**Exercise instructions**.
Copy each entry below exactly.

(Collection entries)
______________________________
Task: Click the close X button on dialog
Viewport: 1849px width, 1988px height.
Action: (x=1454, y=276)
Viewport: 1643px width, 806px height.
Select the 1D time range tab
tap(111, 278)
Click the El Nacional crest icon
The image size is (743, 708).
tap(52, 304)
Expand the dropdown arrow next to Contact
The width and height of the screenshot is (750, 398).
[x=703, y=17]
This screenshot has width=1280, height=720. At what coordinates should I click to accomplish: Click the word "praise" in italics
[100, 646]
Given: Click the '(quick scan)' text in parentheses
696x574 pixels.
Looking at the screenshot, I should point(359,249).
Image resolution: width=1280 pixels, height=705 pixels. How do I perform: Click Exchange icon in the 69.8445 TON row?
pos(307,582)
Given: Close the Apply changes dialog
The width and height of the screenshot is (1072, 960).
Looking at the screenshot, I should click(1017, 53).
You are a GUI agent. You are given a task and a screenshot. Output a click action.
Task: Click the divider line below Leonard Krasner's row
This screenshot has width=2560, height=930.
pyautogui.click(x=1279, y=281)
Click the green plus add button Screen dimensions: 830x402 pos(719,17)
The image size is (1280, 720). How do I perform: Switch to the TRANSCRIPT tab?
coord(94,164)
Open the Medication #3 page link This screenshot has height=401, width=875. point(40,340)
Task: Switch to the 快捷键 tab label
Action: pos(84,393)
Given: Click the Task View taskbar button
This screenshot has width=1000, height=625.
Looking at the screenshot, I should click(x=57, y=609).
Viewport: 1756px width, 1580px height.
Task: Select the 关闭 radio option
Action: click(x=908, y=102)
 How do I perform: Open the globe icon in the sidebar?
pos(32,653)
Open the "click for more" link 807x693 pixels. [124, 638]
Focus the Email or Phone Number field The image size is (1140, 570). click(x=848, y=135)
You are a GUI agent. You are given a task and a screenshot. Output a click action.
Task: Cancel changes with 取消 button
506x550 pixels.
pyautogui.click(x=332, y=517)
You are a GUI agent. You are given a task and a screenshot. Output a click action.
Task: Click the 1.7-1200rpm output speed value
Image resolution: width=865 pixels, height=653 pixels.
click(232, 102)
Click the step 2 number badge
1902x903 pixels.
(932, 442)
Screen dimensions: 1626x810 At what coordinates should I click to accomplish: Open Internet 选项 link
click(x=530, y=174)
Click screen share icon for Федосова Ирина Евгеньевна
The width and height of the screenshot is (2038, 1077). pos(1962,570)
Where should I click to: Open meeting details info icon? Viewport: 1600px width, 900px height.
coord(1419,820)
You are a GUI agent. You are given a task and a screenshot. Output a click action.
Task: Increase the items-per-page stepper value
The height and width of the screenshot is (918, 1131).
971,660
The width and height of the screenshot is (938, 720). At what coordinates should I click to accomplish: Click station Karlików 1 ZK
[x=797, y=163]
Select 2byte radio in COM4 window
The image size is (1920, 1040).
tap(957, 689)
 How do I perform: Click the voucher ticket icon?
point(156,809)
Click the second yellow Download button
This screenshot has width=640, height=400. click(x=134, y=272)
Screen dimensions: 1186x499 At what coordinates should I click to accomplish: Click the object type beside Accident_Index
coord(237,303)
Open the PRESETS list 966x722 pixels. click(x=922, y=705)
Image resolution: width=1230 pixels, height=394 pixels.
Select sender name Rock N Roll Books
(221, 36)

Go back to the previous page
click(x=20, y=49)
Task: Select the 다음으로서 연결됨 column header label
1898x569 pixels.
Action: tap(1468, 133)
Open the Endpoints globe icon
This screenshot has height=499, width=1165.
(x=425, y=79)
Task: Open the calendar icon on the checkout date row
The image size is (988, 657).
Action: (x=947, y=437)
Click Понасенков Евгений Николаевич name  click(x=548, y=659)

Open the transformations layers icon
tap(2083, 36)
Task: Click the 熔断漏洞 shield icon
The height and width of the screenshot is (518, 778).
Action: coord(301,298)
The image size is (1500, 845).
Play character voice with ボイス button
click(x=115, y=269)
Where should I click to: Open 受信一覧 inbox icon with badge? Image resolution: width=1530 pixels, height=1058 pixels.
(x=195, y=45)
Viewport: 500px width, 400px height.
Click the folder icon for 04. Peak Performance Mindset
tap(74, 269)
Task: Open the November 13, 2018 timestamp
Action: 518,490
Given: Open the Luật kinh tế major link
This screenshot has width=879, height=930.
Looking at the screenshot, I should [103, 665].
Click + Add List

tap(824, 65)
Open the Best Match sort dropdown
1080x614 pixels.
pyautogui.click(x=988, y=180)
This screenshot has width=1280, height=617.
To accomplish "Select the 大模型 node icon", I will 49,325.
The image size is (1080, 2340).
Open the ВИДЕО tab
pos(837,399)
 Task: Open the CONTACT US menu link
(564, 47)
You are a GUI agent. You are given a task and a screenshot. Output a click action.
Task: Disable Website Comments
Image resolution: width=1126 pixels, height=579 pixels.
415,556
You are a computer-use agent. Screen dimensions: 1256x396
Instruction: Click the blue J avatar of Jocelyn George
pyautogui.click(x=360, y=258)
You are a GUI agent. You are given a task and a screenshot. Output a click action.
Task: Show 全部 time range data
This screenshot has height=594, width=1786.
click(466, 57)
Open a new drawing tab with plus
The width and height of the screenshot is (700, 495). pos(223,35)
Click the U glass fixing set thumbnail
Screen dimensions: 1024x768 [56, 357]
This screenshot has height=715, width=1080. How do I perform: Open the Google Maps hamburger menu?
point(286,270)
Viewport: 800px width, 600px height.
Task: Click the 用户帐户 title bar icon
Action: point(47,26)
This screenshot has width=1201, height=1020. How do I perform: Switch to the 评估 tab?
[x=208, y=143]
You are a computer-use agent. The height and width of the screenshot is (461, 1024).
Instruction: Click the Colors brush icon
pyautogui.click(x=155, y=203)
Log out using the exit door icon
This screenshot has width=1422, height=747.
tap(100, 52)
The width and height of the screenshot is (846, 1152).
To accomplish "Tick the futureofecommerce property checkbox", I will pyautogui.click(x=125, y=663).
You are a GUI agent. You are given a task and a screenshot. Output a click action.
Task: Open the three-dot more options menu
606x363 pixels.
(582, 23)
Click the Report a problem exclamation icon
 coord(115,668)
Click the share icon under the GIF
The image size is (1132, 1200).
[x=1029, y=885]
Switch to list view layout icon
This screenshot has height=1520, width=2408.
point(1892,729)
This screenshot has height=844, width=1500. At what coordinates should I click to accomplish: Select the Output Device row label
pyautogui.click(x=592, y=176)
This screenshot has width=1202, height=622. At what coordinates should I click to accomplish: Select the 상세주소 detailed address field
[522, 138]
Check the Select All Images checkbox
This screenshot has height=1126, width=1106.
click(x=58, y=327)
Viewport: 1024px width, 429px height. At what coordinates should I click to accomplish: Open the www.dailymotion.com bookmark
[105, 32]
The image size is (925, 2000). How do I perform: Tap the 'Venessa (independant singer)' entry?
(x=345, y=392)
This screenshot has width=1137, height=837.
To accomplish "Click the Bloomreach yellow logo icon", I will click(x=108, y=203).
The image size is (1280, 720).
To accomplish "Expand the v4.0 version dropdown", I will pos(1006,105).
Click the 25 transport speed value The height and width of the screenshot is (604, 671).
______________________________
**Result**.
Task: Click the close X button on dialog
Viewport: 1849px width, 1988px height.
Action: (x=1454, y=276)
Viewport: 1643px width, 806px height.
Select the 1D time range tab
tap(111, 278)
Click the El Nacional crest icon
The image size is (743, 708).
tap(52, 304)
Expand the dropdown arrow next to Contact
The width and height of the screenshot is (750, 398).
[x=703, y=17]
This screenshot has width=1280, height=720. At what coordinates should I click to accomplish: Click the word "praise" in italics
[100, 646]
Given: Click the '(quick scan)' text in parentheses
696x574 pixels.
Looking at the screenshot, I should point(359,249).
Image resolution: width=1280 pixels, height=705 pixels. How do I perform: Click Exchange icon in the 69.8445 TON row?
pos(307,582)
Given: Close the Apply changes dialog
The width and height of the screenshot is (1072, 960).
Looking at the screenshot, I should click(1017, 53).
You are a GUI agent. You are given a task and a screenshot. Output a click action.
Task: Click the divider line below Leonard Krasner's row
This screenshot has width=2560, height=930.
pyautogui.click(x=1279, y=281)
Click the green plus add button Screen dimensions: 830x402 pos(719,17)
The image size is (1280, 720). How do I perform: Switch to the TRANSCRIPT tab?
coord(94,164)
Open the Medication #3 page link This screenshot has height=401, width=875. point(40,340)
Task: Switch to the 快捷键 tab label
Action: pos(84,393)
Given: Click the Task View taskbar button
This screenshot has width=1000, height=625.
Looking at the screenshot, I should click(x=57, y=609).
Viewport: 1756px width, 1580px height.
Task: Select the 关闭 radio option
Action: click(x=908, y=102)
 How do I perform: Open the globe icon in the sidebar?
pos(32,653)
Open the "click for more" link 807x693 pixels. [124, 638]
Focus the Email or Phone Number field The image size is (1140, 570). click(x=848, y=135)
You are a GUI agent. You are given a task and a screenshot. Output a click action.
Task: Cancel changes with 取消 button
506x550 pixels.
pyautogui.click(x=332, y=517)
You are a GUI agent. You are given a task and a screenshot. Output a click action.
Task: Click the 1.7-1200rpm output speed value
Image resolution: width=865 pixels, height=653 pixels.
click(232, 102)
Click the step 2 number badge
1902x903 pixels.
(932, 442)
Screen dimensions: 1626x810 At what coordinates should I click to accomplish: Open Internet 选项 link
click(x=530, y=174)
Click screen share icon for Федосова Ирина Евгеньевна
The width and height of the screenshot is (2038, 1077). pos(1962,570)
Where should I click to: Open meeting details info icon? Viewport: 1600px width, 900px height.
coord(1419,820)
You are a GUI agent. You are given a task and a screenshot. Output a click action.
Task: Increase the items-per-page stepper value
The height and width of the screenshot is (918, 1131).
971,660
The width and height of the screenshot is (938, 720). At what coordinates should I click to accomplish: Click station Karlików 1 ZK
[x=797, y=163]
Select 2byte radio in COM4 window
The image size is (1920, 1040).
tap(957, 689)
 How do I perform: Click the voucher ticket icon?
point(156,809)
Click the second yellow Download button
This screenshot has width=640, height=400. click(x=134, y=272)
Screen dimensions: 1186x499 At what coordinates should I click to accomplish: Click the object type beside Accident_Index
coord(237,303)
Open the PRESETS list 966x722 pixels. click(x=922, y=705)
Image resolution: width=1230 pixels, height=394 pixels.
Select sender name Rock N Roll Books
(221, 36)

Go back to the previous page
click(x=20, y=49)
Task: Select the 다음으로서 연결됨 column header label
1898x569 pixels.
Action: tap(1468, 133)
Open the Endpoints globe icon
This screenshot has height=499, width=1165.
(x=425, y=79)
Task: Open the calendar icon on the checkout date row
The image size is (988, 657).
Action: (x=947, y=437)
Click Понасенков Евгений Николаевич name  click(x=548, y=659)

Open the transformations layers icon
tap(2083, 36)
Task: Click the 熔断漏洞 shield icon
The height and width of the screenshot is (518, 778).
Action: coord(301,298)
The image size is (1500, 845).
Play character voice with ボイス button
click(x=115, y=269)
Where should I click to: Open 受信一覧 inbox icon with badge? Image resolution: width=1530 pixels, height=1058 pixels.
(x=195, y=45)
Viewport: 500px width, 400px height.
Click the folder icon for 04. Peak Performance Mindset
tap(74, 269)
Task: Open the November 13, 2018 timestamp
Action: 518,490
Given: Open the Luật kinh tế major link
This screenshot has width=879, height=930.
Looking at the screenshot, I should [103, 665].
Click + Add List

tap(824, 65)
Open the Best Match sort dropdown
1080x614 pixels.
pyautogui.click(x=988, y=180)
This screenshot has width=1280, height=617.
To accomplish "Select the 大模型 node icon", I will 49,325.
The image size is (1080, 2340).
Open the ВИДЕО tab
pos(837,399)
 Task: Open the CONTACT US menu link
(564, 47)
You are a GUI agent. You are given a task and a screenshot. Output a click action.
Task: Disable Website Comments
Image resolution: width=1126 pixels, height=579 pixels.
415,556
You are a computer-use agent. Screen dimensions: 1256x396
Instruction: Click the blue J avatar of Jocelyn George
pyautogui.click(x=360, y=258)
You are a GUI agent. You are given a task and a screenshot. Output a click action.
Task: Show 全部 time range data
This screenshot has height=594, width=1786.
click(466, 57)
Open a new drawing tab with plus
The width and height of the screenshot is (700, 495). pos(223,35)
Click the U glass fixing set thumbnail
Screen dimensions: 1024x768 [56, 357]
This screenshot has height=715, width=1080. How do I perform: Open the Google Maps hamburger menu?
point(286,270)
Viewport: 800px width, 600px height.
Task: Click the 用户帐户 title bar icon
Action: point(47,26)
This screenshot has width=1201, height=1020. How do I perform: Switch to the 评估 tab?
[x=208, y=143]
You are a computer-use agent. The height and width of the screenshot is (461, 1024).
Instruction: Click the Colors brush icon
pyautogui.click(x=155, y=203)
Log out using the exit door icon
This screenshot has width=1422, height=747.
tap(100, 52)
The width and height of the screenshot is (846, 1152).
To accomplish "Tick the futureofecommerce property checkbox", I will pyautogui.click(x=125, y=663).
You are a GUI agent. You are given a task and a screenshot. Output a click action.
Task: Open the three-dot more options menu
606x363 pixels.
(582, 23)
Click the Report a problem exclamation icon
 coord(115,668)
Click the share icon under the GIF
The image size is (1132, 1200).
[x=1029, y=885]
Switch to list view layout icon
This screenshot has height=1520, width=2408.
point(1892,729)
This screenshot has height=844, width=1500. At what coordinates should I click to accomplish: Select the Output Device row label
pyautogui.click(x=592, y=176)
This screenshot has width=1202, height=622. At what coordinates should I click to accomplish: Select the 상세주소 detailed address field
[522, 138]
Check the Select All Images checkbox
This screenshot has height=1126, width=1106.
click(x=58, y=327)
Viewport: 1024px width, 429px height. At what coordinates should I click to accomplish: Open the www.dailymotion.com bookmark
[105, 32]
The image size is (925, 2000). How do I perform: Tap the 'Venessa (independant singer)' entry?
(x=345, y=392)
This screenshot has width=1137, height=837.
To accomplish "Click the Bloomreach yellow logo icon", I will click(x=108, y=203).
The image size is (1280, 720).
To accomplish "Expand the v4.0 version dropdown", I will pos(1006,105).
Click the 25 transport speed value The height and width of the screenshot is (604, 671).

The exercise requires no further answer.